[Stored records]
+===+

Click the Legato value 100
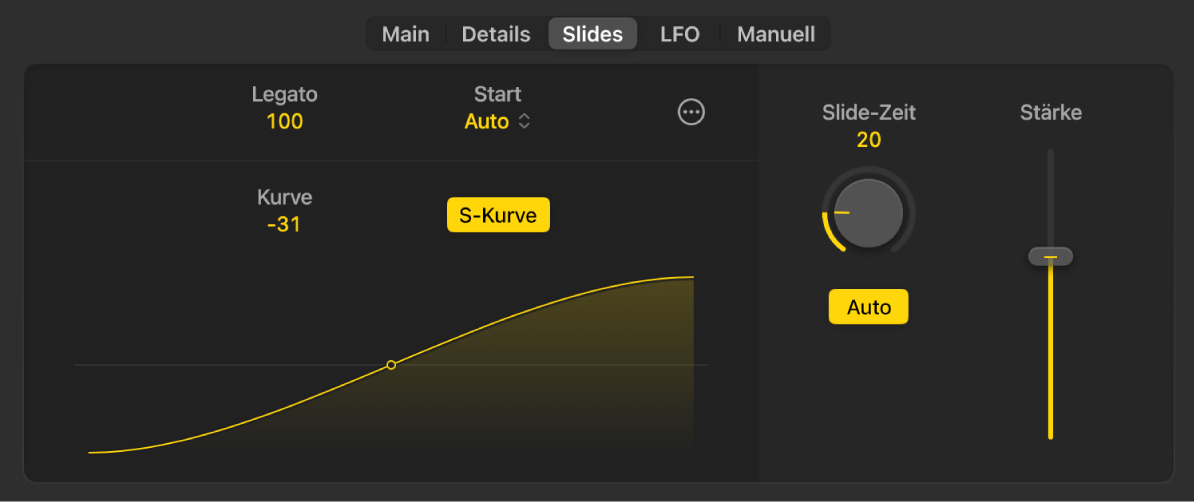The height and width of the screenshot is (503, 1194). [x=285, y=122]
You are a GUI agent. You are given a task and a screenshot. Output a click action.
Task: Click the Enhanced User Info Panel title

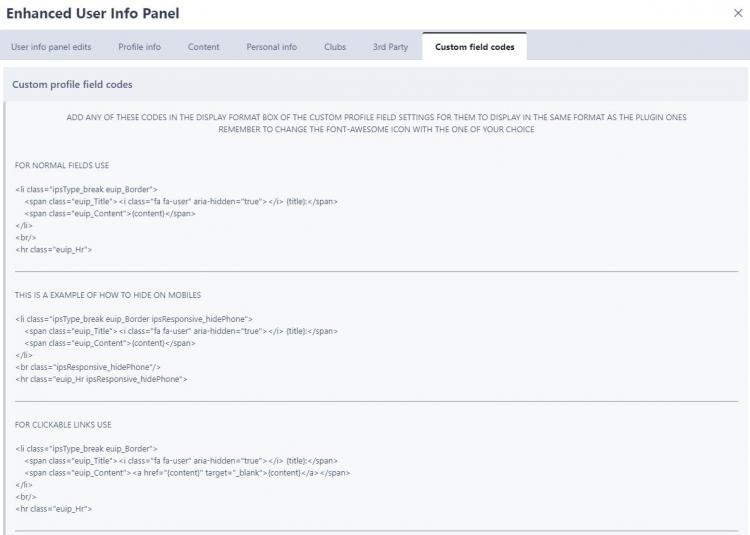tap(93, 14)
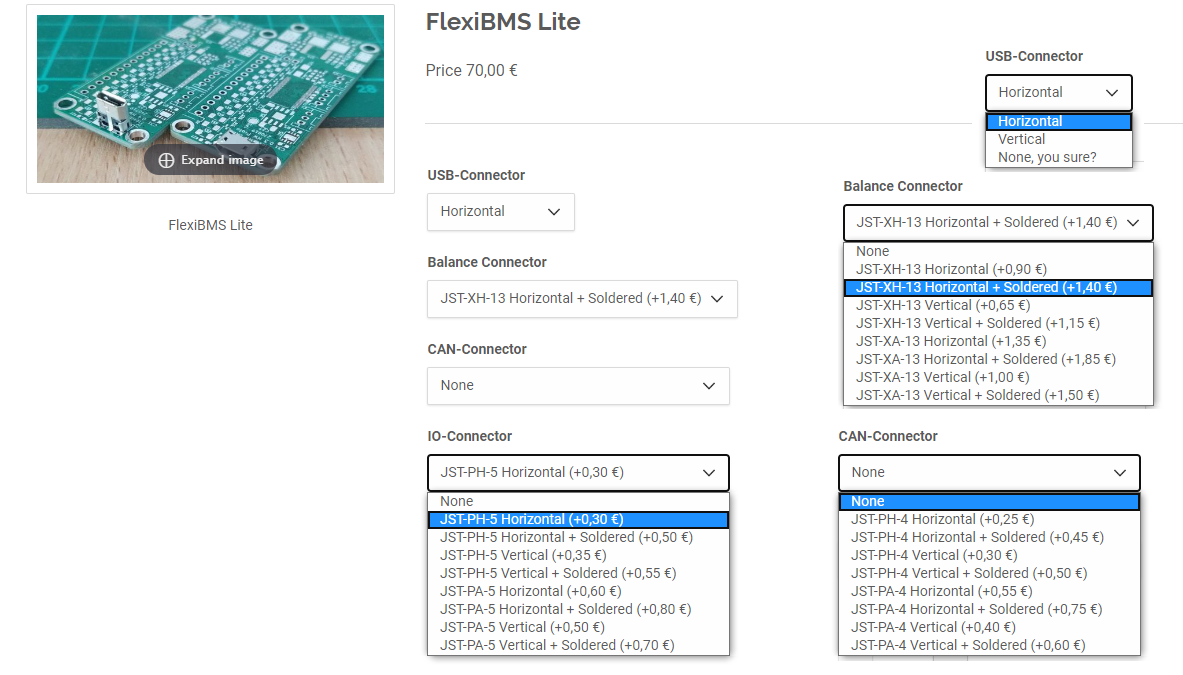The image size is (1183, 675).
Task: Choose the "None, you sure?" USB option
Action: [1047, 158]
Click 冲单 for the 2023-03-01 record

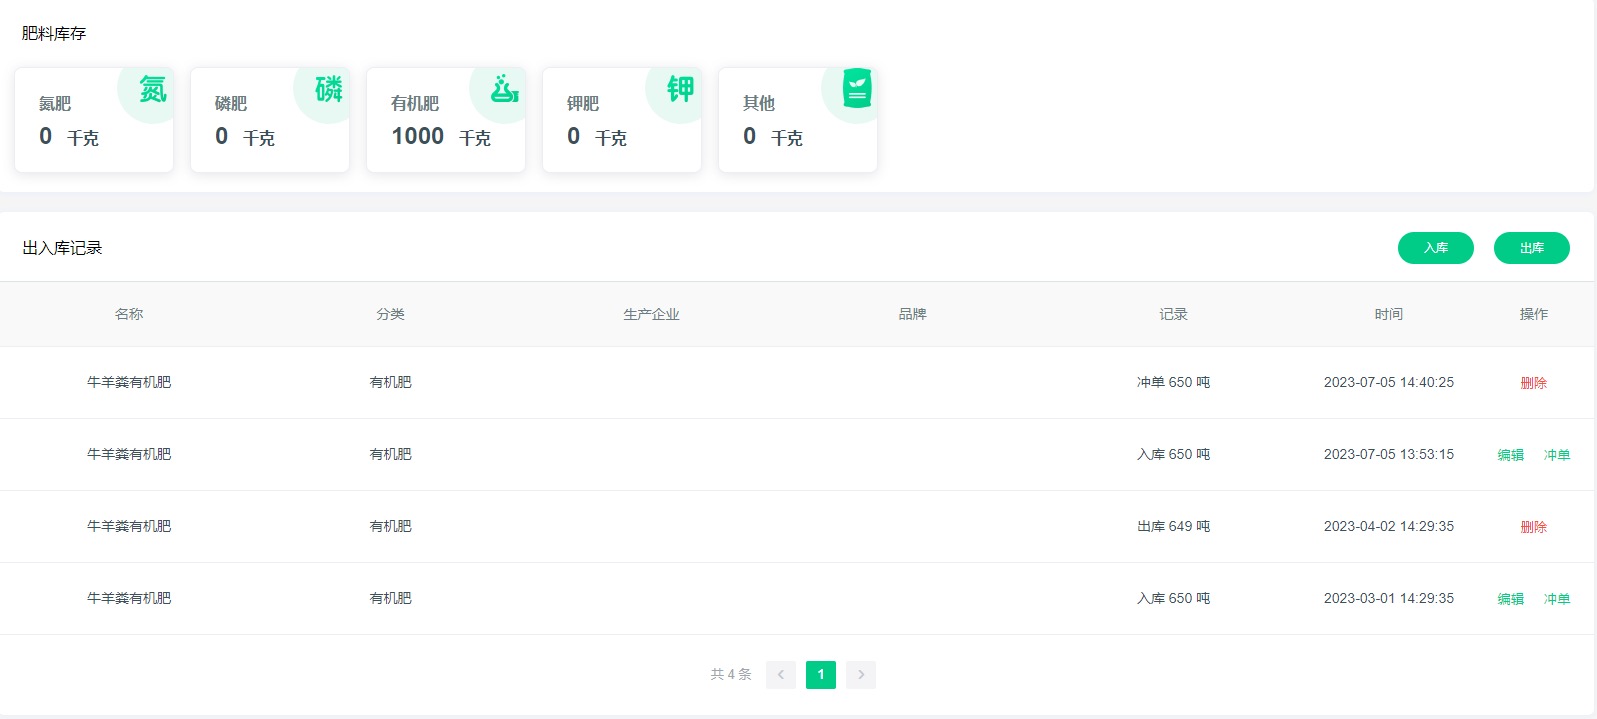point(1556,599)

+===+

Copy out each record word for word and omit any pictures.

→ SOLUTION TO THIS PROBLEM
Click the Legato value 100
The height and width of the screenshot is (503, 1194). [x=285, y=122]
You are a GUI agent. You are given a task and a screenshot. Output a click action.
Task: Click the Enhanced User Info Panel title

tap(93, 14)
The image size is (1183, 675).
Task: Choose the "None, you sure?" USB option
Action: [1047, 158]
Click 冲单 for the 2023-03-01 record

point(1556,599)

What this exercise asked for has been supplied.